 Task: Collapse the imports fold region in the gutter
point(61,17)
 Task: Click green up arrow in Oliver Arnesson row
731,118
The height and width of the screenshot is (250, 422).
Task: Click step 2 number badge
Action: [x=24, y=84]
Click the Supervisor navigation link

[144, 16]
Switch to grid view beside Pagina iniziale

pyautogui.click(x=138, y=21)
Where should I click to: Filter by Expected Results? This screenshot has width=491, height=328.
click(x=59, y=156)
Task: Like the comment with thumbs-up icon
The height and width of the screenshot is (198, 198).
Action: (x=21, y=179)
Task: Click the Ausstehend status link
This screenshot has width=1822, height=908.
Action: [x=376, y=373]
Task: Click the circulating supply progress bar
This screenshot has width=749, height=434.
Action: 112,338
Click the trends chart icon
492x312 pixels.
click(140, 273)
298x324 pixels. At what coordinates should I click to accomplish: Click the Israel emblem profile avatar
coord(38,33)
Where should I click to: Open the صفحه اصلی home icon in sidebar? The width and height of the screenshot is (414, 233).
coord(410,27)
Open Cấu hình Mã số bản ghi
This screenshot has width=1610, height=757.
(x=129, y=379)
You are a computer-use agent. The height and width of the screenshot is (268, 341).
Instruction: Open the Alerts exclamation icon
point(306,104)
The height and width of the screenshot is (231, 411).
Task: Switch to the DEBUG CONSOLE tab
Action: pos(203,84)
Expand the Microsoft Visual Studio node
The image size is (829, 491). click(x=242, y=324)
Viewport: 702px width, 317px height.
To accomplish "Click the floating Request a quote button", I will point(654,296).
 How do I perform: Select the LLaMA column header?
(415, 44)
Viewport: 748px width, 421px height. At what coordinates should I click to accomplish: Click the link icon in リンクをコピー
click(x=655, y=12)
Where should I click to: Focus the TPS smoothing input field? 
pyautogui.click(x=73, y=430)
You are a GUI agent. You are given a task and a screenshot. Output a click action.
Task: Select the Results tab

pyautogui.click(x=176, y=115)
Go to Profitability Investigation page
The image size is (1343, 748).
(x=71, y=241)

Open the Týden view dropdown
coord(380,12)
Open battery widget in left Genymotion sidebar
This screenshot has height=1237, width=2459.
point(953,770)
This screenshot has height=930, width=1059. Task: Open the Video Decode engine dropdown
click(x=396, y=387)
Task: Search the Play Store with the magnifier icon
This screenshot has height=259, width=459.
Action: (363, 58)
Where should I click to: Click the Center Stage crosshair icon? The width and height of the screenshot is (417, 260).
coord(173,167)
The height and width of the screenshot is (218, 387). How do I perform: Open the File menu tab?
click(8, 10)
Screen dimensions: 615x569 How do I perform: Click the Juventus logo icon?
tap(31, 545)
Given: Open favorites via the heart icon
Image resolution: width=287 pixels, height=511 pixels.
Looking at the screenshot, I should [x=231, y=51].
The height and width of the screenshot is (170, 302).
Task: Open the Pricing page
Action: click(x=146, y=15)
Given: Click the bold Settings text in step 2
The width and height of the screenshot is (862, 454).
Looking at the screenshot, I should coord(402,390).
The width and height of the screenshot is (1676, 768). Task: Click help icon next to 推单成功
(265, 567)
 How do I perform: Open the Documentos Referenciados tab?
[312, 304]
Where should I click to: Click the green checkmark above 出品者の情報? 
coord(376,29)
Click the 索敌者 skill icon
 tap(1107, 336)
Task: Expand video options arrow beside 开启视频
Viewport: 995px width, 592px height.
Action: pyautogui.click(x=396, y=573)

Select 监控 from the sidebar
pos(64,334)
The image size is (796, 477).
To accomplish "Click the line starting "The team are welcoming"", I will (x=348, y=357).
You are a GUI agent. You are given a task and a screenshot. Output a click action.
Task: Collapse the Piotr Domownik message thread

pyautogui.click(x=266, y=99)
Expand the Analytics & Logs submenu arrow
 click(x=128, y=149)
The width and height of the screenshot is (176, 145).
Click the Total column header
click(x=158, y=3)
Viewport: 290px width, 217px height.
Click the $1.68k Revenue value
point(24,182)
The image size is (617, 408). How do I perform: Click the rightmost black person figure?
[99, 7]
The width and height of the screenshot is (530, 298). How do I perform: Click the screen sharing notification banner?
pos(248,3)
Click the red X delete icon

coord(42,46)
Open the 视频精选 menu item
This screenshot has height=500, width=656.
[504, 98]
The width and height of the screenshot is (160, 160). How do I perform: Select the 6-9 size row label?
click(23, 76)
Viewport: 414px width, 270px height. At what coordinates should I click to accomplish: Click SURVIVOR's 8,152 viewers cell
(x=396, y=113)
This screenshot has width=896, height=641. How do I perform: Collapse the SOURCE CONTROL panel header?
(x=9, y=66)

══════

**Your objective:** Transcribe every record above word for word.

**Response to this exercise:**
 Task: Collapse the imports fold region in the gutter
point(61,17)
 Task: Click green up arrow in Oliver Arnesson row
731,118
The height and width of the screenshot is (250, 422).
Task: Click step 2 number badge
Action: [x=24, y=84]
Click the Supervisor navigation link

[144, 16]
Switch to grid view beside Pagina iniziale

pyautogui.click(x=138, y=21)
Where should I click to: Filter by Expected Results? This screenshot has width=491, height=328.
click(x=59, y=156)
Task: Like the comment with thumbs-up icon
The height and width of the screenshot is (198, 198).
Action: (x=21, y=179)
Task: Click the Ausstehend status link
This screenshot has width=1822, height=908.
Action: [x=376, y=373]
Task: Click the circulating supply progress bar
This screenshot has width=749, height=434.
Action: 112,338
Click the trends chart icon
492x312 pixels.
click(140, 273)
298x324 pixels. At what coordinates should I click to accomplish: Click the Israel emblem profile avatar
coord(38,33)
Where should I click to: Open the صفحه اصلی home icon in sidebar? The width and height of the screenshot is (414, 233).
coord(410,27)
Open Cấu hình Mã số bản ghi
This screenshot has width=1610, height=757.
(x=129, y=379)
You are a computer-use agent. The height and width of the screenshot is (268, 341).
Instruction: Open the Alerts exclamation icon
point(306,104)
The height and width of the screenshot is (231, 411).
Task: Switch to the DEBUG CONSOLE tab
Action: pos(203,84)
Expand the Microsoft Visual Studio node
The image size is (829, 491). click(x=242, y=324)
Viewport: 702px width, 317px height.
To accomplish "Click the floating Request a quote button", I will point(654,296).
 How do I perform: Select the LLaMA column header?
(415, 44)
Viewport: 748px width, 421px height. At what coordinates should I click to accomplish: Click the link icon in リンクをコピー
click(x=655, y=12)
Where should I click to: Focus the TPS smoothing input field? 
pyautogui.click(x=73, y=430)
You are a GUI agent. You are given a task and a screenshot. Output a click action.
Task: Select the Results tab

pyautogui.click(x=176, y=115)
Go to Profitability Investigation page
The image size is (1343, 748).
(x=71, y=241)

Open the Týden view dropdown
coord(380,12)
Open battery widget in left Genymotion sidebar
This screenshot has height=1237, width=2459.
point(953,770)
This screenshot has height=930, width=1059. Task: Open the Video Decode engine dropdown
click(x=396, y=387)
Task: Search the Play Store with the magnifier icon
This screenshot has height=259, width=459.
Action: (363, 58)
Where should I click to: Click the Center Stage crosshair icon? The width and height of the screenshot is (417, 260).
coord(173,167)
The height and width of the screenshot is (218, 387). How do I perform: Open the File menu tab?
click(8, 10)
Screen dimensions: 615x569 How do I perform: Click the Juventus logo icon?
tap(31, 545)
Given: Open favorites via the heart icon
Image resolution: width=287 pixels, height=511 pixels.
Looking at the screenshot, I should [x=231, y=51].
The height and width of the screenshot is (170, 302).
Task: Open the Pricing page
Action: click(x=146, y=15)
Given: Click the bold Settings text in step 2
The width and height of the screenshot is (862, 454).
Looking at the screenshot, I should coord(402,390).
The width and height of the screenshot is (1676, 768). Task: Click help icon next to 推单成功
(265, 567)
 How do I perform: Open the Documentos Referenciados tab?
[312, 304]
Where should I click to: Click the green checkmark above 出品者の情報? 
coord(376,29)
Click the 索敌者 skill icon
 tap(1107, 336)
Task: Expand video options arrow beside 开启视频
Viewport: 995px width, 592px height.
Action: pyautogui.click(x=396, y=573)

Select 监控 from the sidebar
pos(64,334)
The image size is (796, 477).
To accomplish "Click the line starting "The team are welcoming"", I will (x=348, y=357).
You are a GUI agent. You are given a task and a screenshot. Output a click action.
Task: Collapse the Piotr Domownik message thread

pyautogui.click(x=266, y=99)
Expand the Analytics & Logs submenu arrow
 click(x=128, y=149)
The width and height of the screenshot is (176, 145).
Click the Total column header
click(x=158, y=3)
Viewport: 290px width, 217px height.
Click the $1.68k Revenue value
point(24,182)
The image size is (617, 408). How do I perform: Click the rightmost black person figure?
[99, 7]
The width and height of the screenshot is (530, 298). How do I perform: Click the screen sharing notification banner?
pos(248,3)
Click the red X delete icon

coord(42,46)
Open the 视频精选 menu item
This screenshot has height=500, width=656.
[504, 98]
The width and height of the screenshot is (160, 160). How do I perform: Select the 6-9 size row label?
click(23, 76)
Viewport: 414px width, 270px height. At what coordinates should I click to accomplish: Click SURVIVOR's 8,152 viewers cell
(x=396, y=113)
This screenshot has width=896, height=641. How do I perform: Collapse the SOURCE CONTROL panel header?
(x=9, y=66)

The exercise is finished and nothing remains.